Looming over Tube passengers it asked, nay yelled, in neon yellow if they were ‘Beach Body Ready’. And for those foolish enough to begin making a mental list of beach towels, buckets, and bathing shorts, there was a bikini clad Renee Somerfield to make things clearer. What they really wanted to know was, are you thin enough to bare all on the beach this summer?
Outrage followed. Ads were scrawled with everything from witticisms, to four letter exclamations. Twitter was awash with claims the campaign objectified and degraded women, and opinion pieces alleging it added to the negative body image that prevails among young women appeared across the mainstream media.
The vast majority of these assessments I agreed with. It was lazy, backward-thinking marketing that tapped into well-documented female insecurities to push protein powder.
And yet when I heard the Advertising Standards Authority had banned the ad in its current form I felt even more uncomfortable.
Following 216 complaints, and a petition with more than 40,000 signatures calling for its removal the ASA confirmed the ad would not be able to reappear in “its current form” following concerns “about a range of health and weight loss claims.”
“The complaints generally found that the ad is offensive, irresponsible and harmful because it promotes an unhealthy body image,” a spokesperson added.
Yet I simply fail to see how censorship is the correct response. This wasn’t a cut and dry case of an advert plugging false or unproven claims.
In fact there wasn’t even universal derogation of the ad with many coming out on social media to support its message. Isn’t banning the ad tantamount to silencing them too?
It’s the nature of free expression that people will say things we disagree with. But that should provoke healthy, lively debate on the issues, not a regulatory gag on the source.
One thing the piece proved is that, even in toxic situations like the Protein World episode, the right marketer with the right message can capitalise and gain an amazing amount of column inches, as Carlsberg did with their “Beer Body” posters, which ran directly alongside the Beach Body ads causing the uproar.

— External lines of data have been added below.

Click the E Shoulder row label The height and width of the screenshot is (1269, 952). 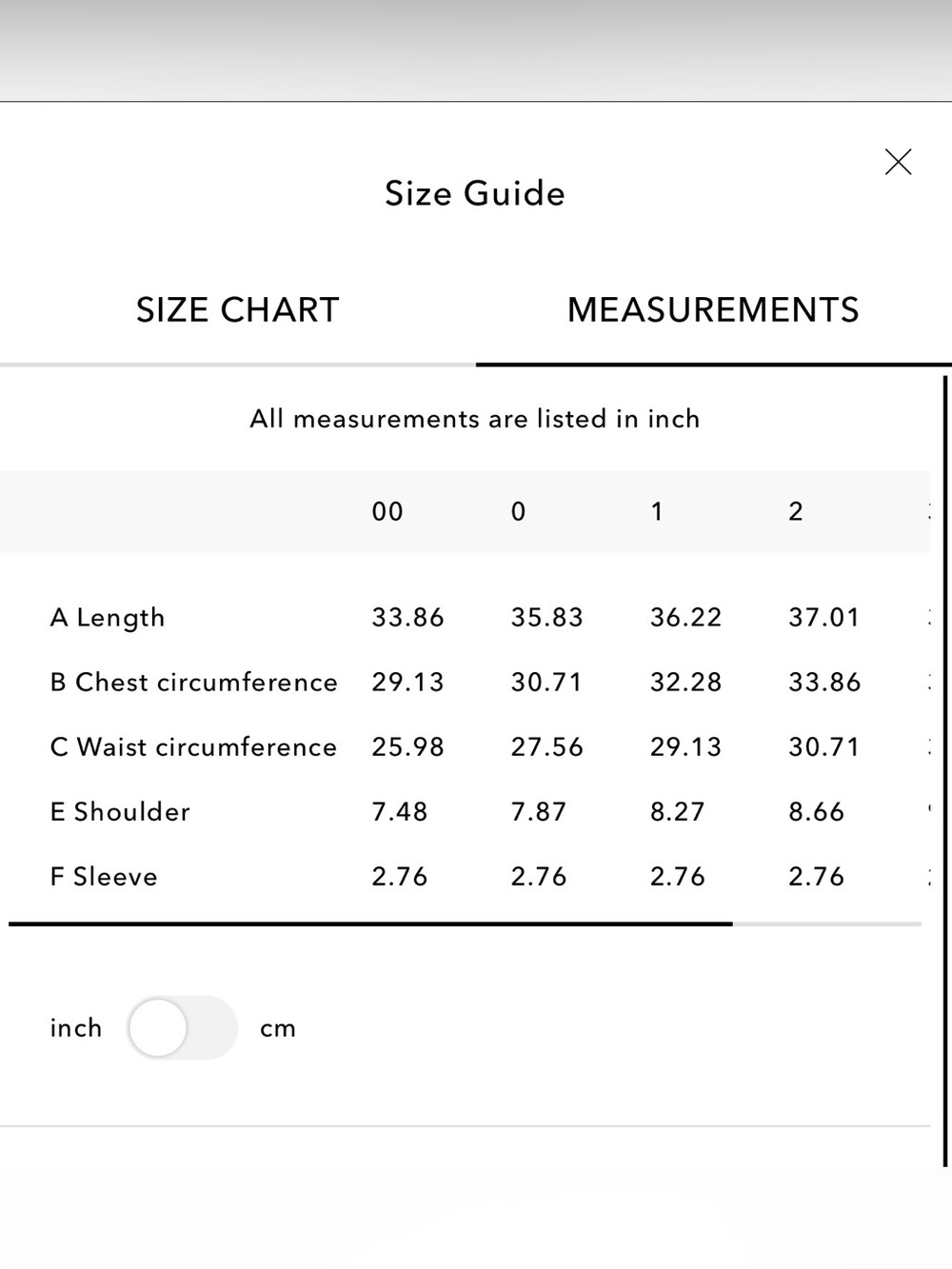pyautogui.click(x=120, y=812)
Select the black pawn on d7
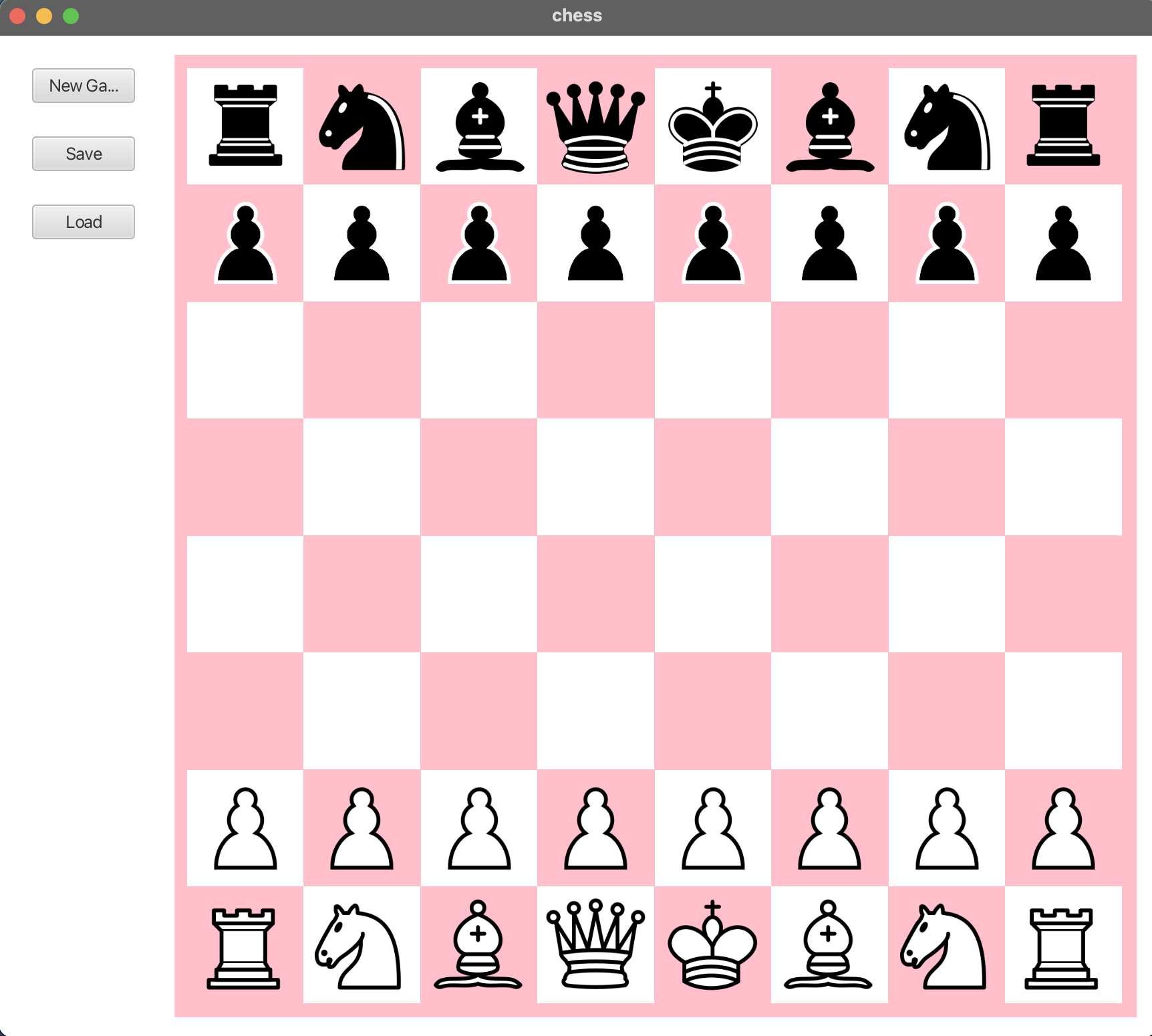Image resolution: width=1152 pixels, height=1036 pixels. (x=595, y=243)
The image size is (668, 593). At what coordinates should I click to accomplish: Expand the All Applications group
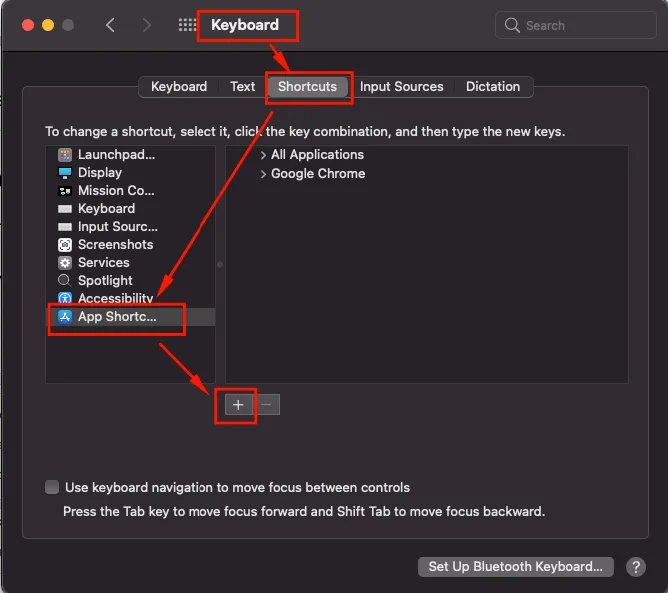tap(263, 155)
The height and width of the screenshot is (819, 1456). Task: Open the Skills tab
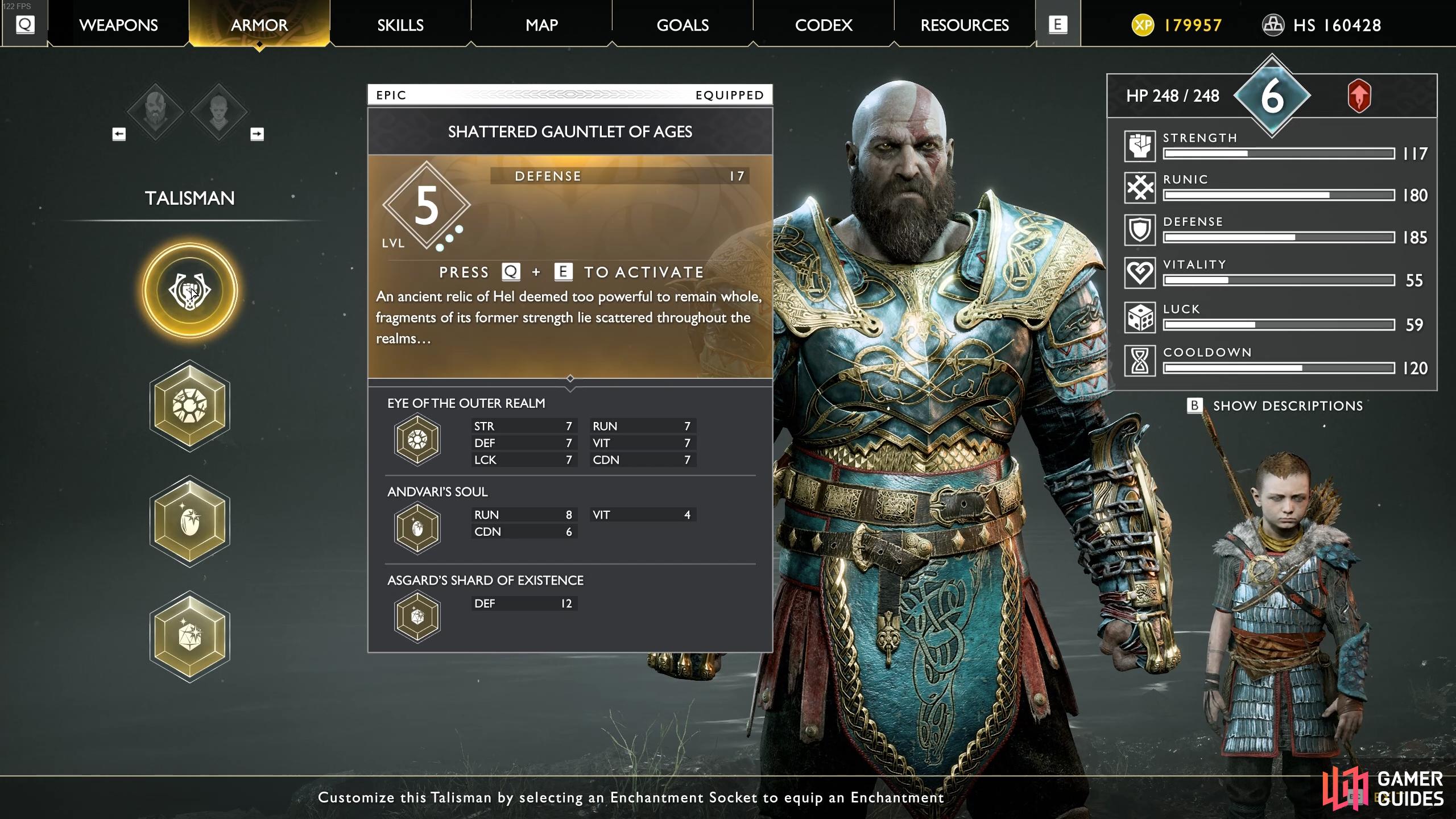tap(400, 25)
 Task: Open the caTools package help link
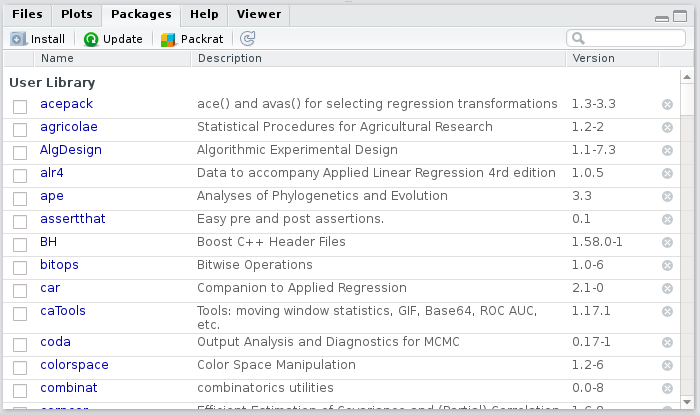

Poking fun at the situation with a more inclusive message, Carlsberg’s piggy-backing was shameless but perfectly timed and executed.
For very little expenditure, Carlsberg recieved not only widespread press coverage, but the kind of word-of-mouth buzz that marketing teams kill for. Coming after the beer-dispensing billboard, Carlsberg has its finger on the pulse in London, and it’s reaping huge advertising rewards.
The only other people laughing in this whole situation are, ironically, Protein World. The brand says sales have tripled since the whole saga began.